As much as the show builds tension in these adrenaline-fueled moments, Bored To Death is still a show about small-time action blown way out of proportion. In the next scene, Jonathan heads to his interview for a creative writing professor position and comes face-to-face with Louis Green yet again. Louis goes in first, and Jonathan peeks into the keyhole just in time to see Louis showing the interviewer Jonathan's Craigslist ad. Never mind the fact that any smart interviewer would probably immediately disqualify a candidate who spends the whole time badmouthing the other candidates—even if he does know the interviewer beforehand—but Jonathan thinks this is going to give Louis the upper hand. He storms in, and the two chase each other around the room (Louis running, Jonathan hobbling) and the interviewer calls security. It's the biggest moment in Jonathan and Louis' feud, not counting earlier when they slapped each other in the waiting room. Delighting in these lit geeks fighting is a pleasure unique to Bored To Death.

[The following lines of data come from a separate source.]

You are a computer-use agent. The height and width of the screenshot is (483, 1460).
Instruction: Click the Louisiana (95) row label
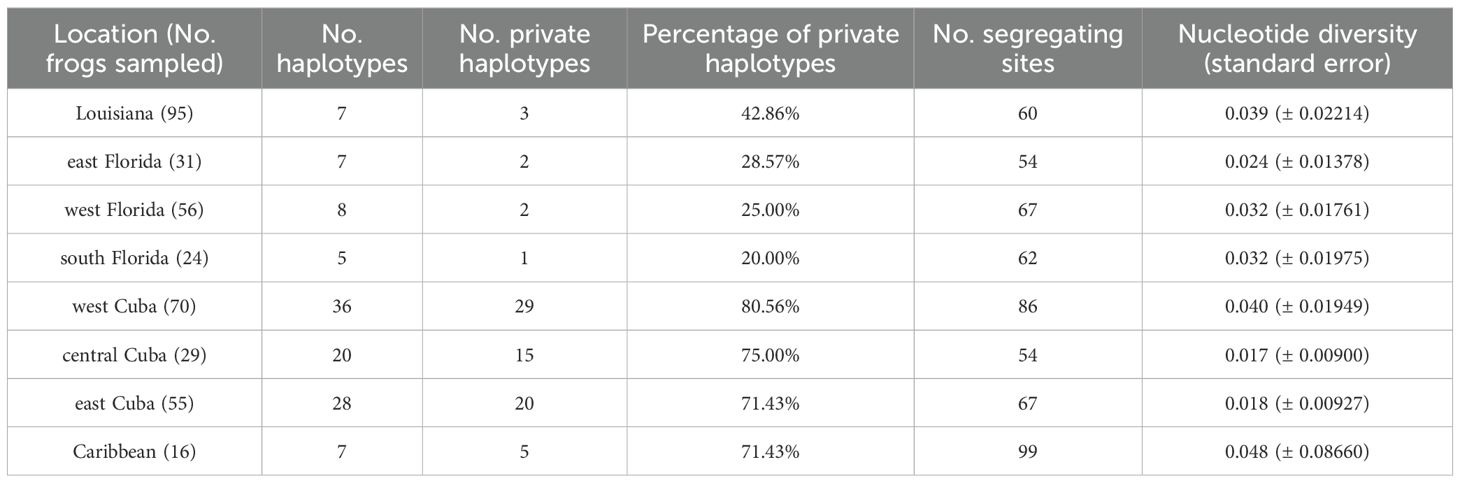[134, 114]
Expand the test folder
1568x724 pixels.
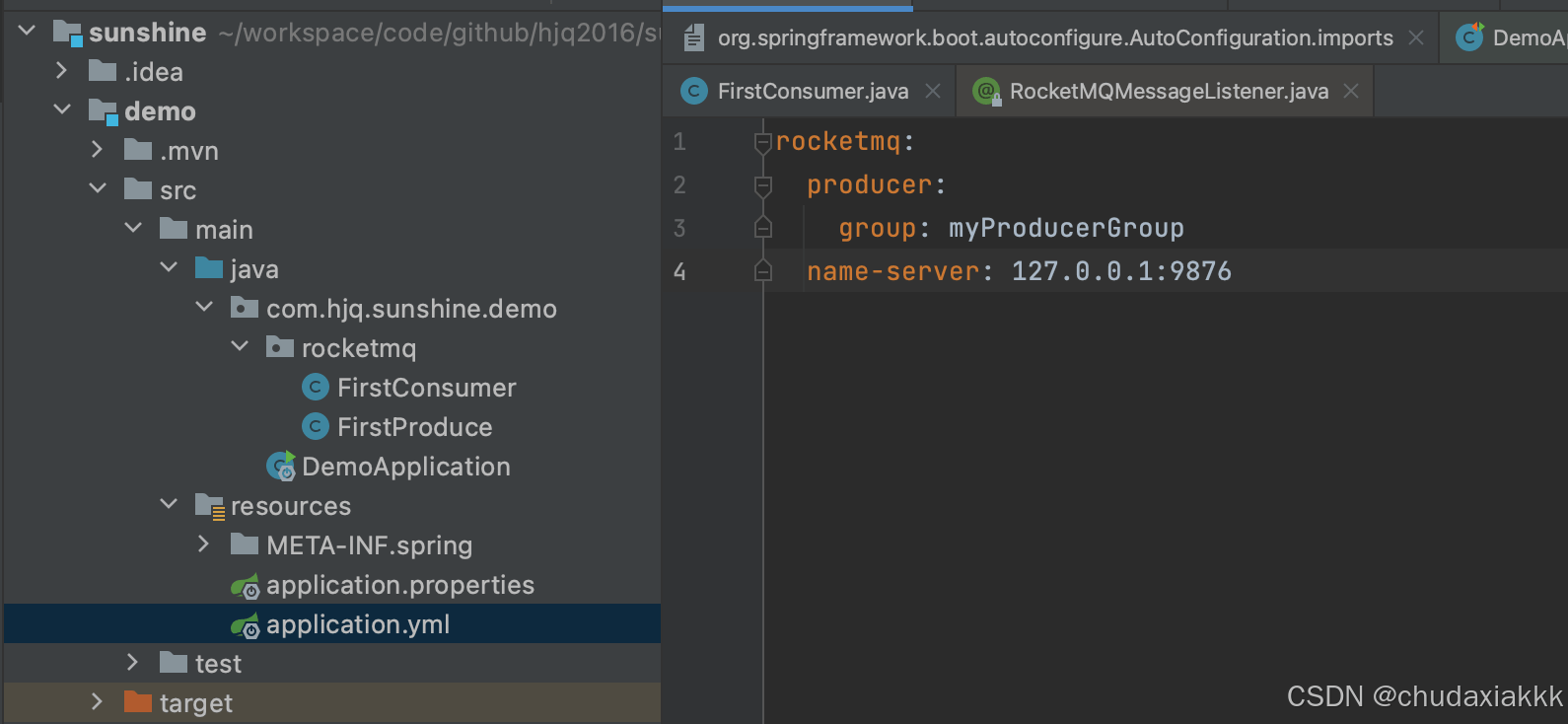[x=133, y=663]
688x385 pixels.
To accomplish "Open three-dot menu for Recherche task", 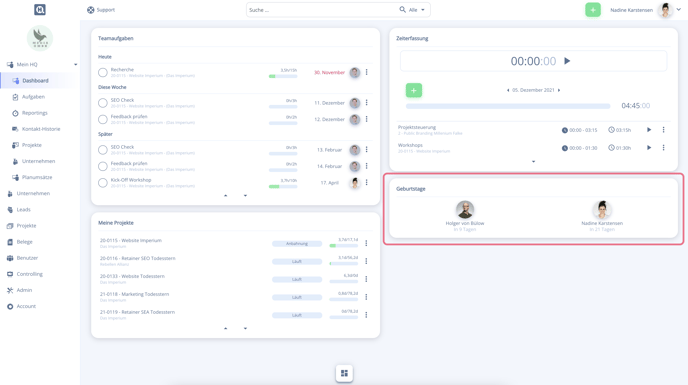I will tap(366, 72).
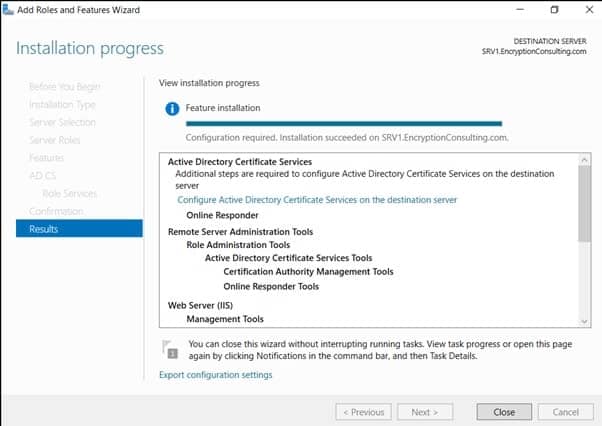Click the wizard icon in the title bar
Image resolution: width=602 pixels, height=426 pixels.
10,9
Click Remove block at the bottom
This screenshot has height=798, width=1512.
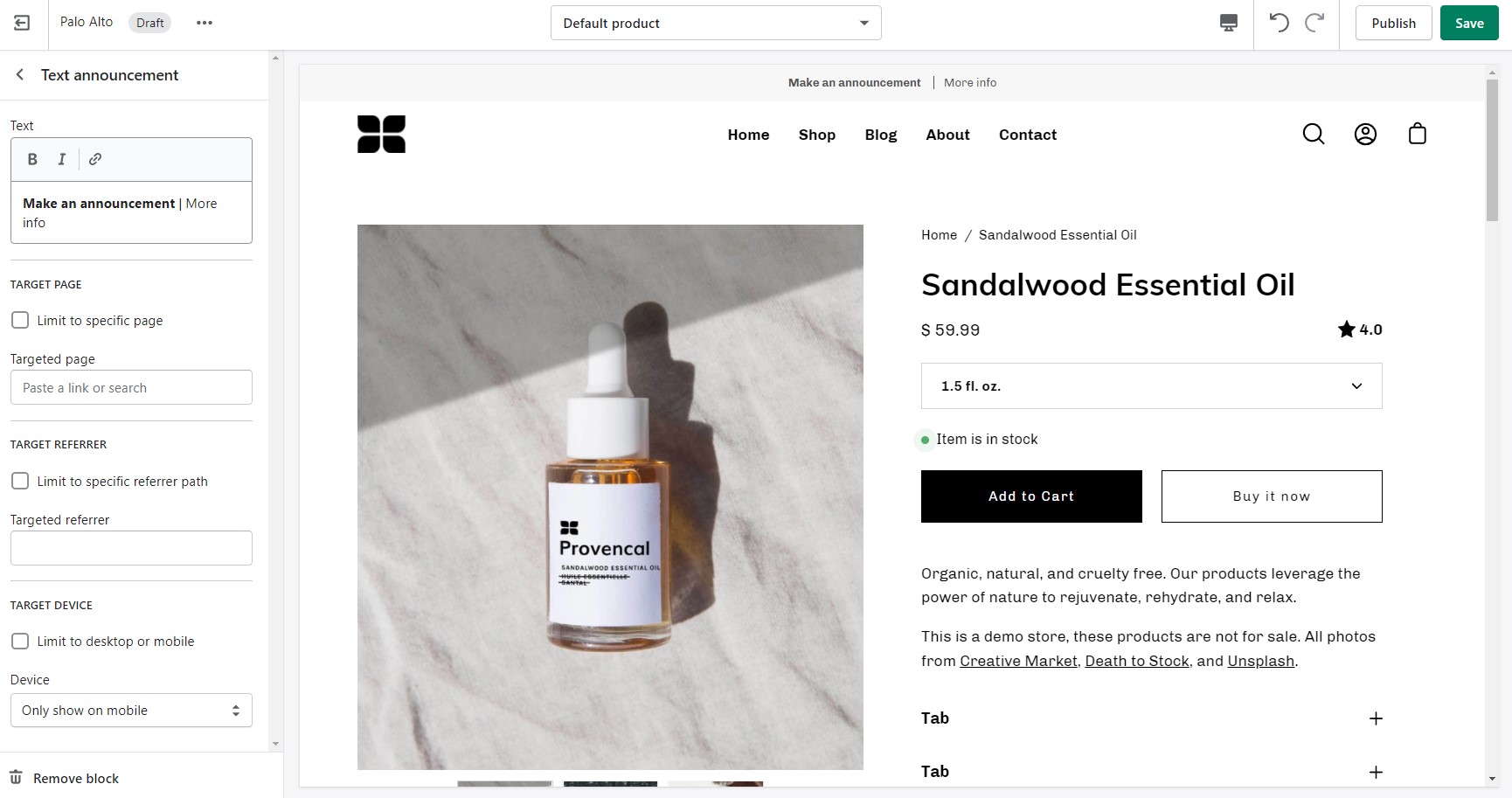65,778
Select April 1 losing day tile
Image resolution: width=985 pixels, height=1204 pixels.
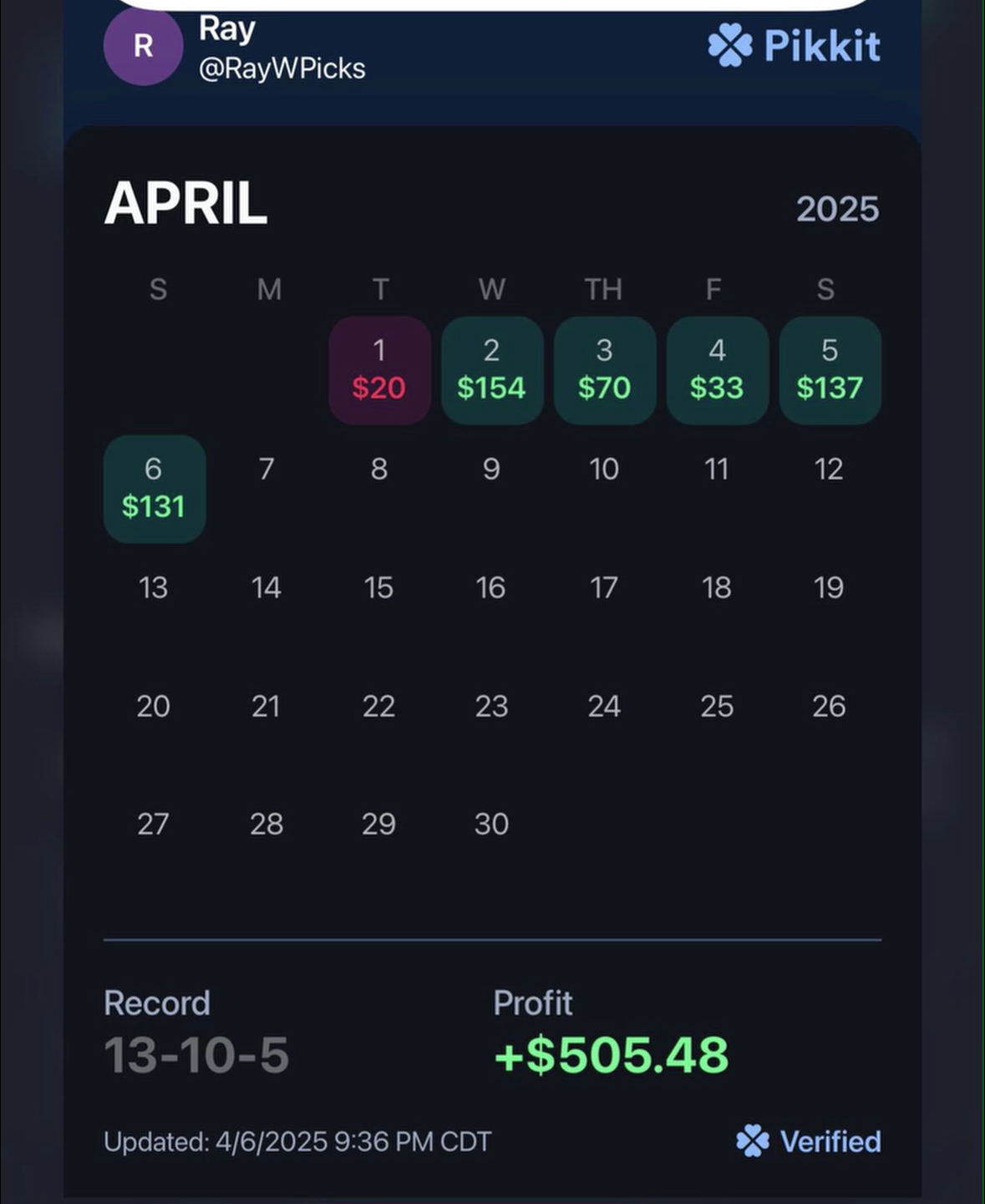[x=379, y=370]
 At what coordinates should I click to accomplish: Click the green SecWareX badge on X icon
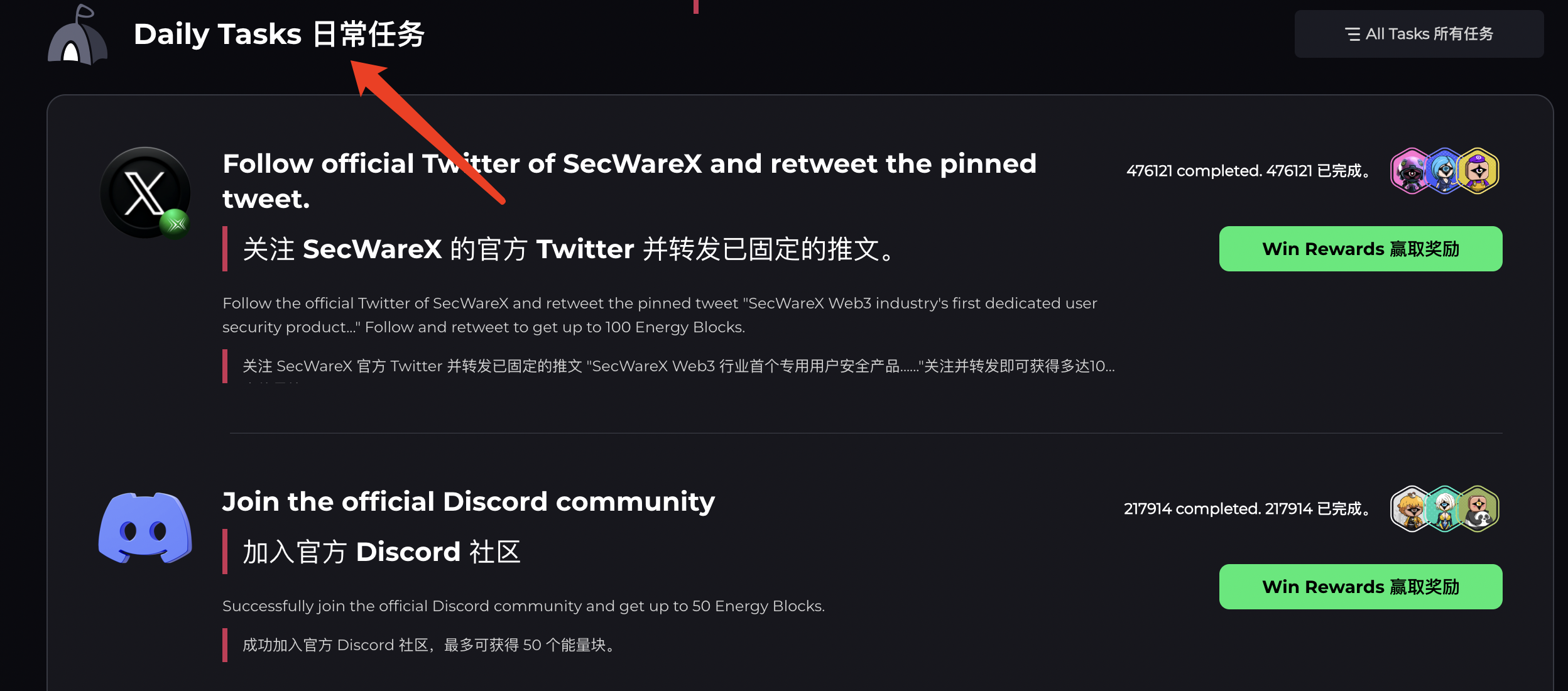click(x=175, y=223)
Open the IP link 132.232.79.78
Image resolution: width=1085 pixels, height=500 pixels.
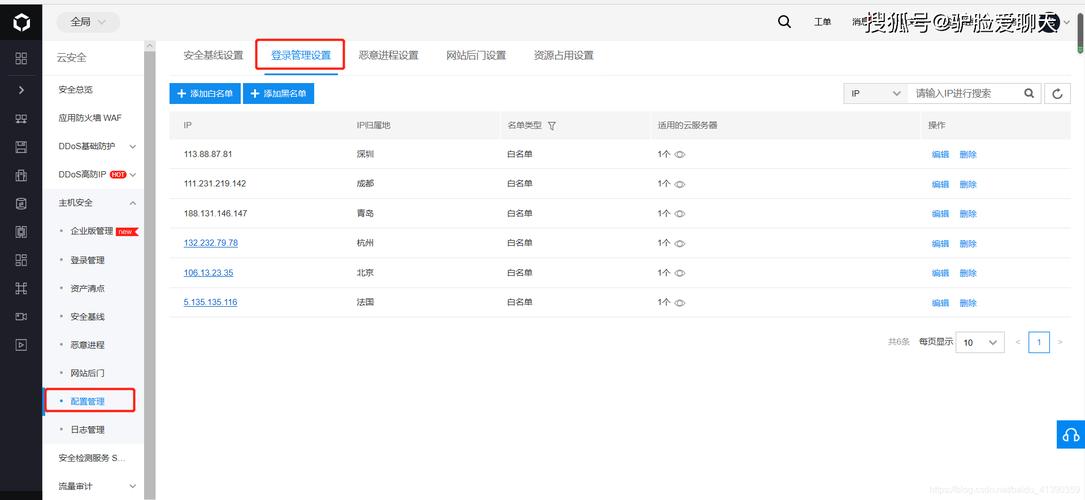pos(211,243)
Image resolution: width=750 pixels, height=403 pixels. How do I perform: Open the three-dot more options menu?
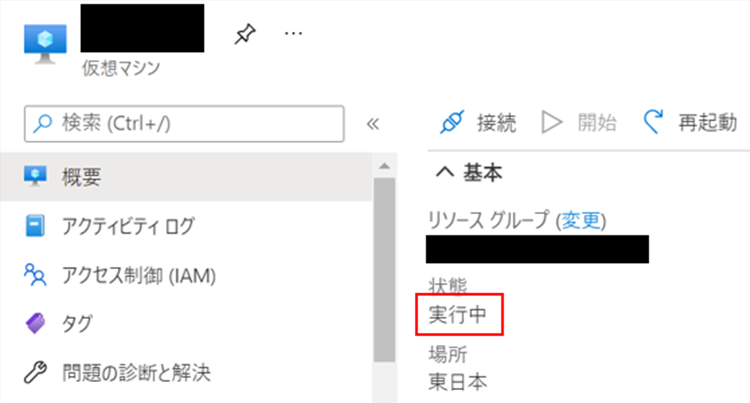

So, too, is the conclusion of the episode: Ray is stabbed with an X-Acto knife, Jonathan punches the real Jonathan Ames wearing a yarmulke in the face, and Leah rushes to Ray's side in the hospital, ready to get back together with him like a scene out of every dorky guy's fantasy. We end on Jonathan and George—who had just quit his job after a hilariously intense chat with Jim Gaffigan—musing on the entertainment value of Brooklyn. It's not a trip overseas, but it's always a trip, and Bored To Death's ability to mine the mundane has never been on finer display.
Jonathan is the kind of guy who will let a girl he just met move in. He and George know it's going to end terribly, but he does it anyway. No one can sabotage Jonathan's life more than he's already doing to himself. Bored To Death is a case study in high-brow sadomasochism, and Ames has used this second season to perfect its self-serious, high stakes tone. Let's do this again, eh?
Stray observations:
- John Doe Smith: "His fake name is lacking."
- "I don't want you to be in pain anymore."
- "Nobody disobeys a handwritten sign."
- "Oh, you're limping. That makes me happy."
- "I like visions."
- "Is it safe to eat the stalker's food?"
- Most offensive magazine cover ever?
- I wonder how much that girl wants to date George for him, and how much for the myth that is George Christopher. Will his granny panty-dropping powers continue without the masthead?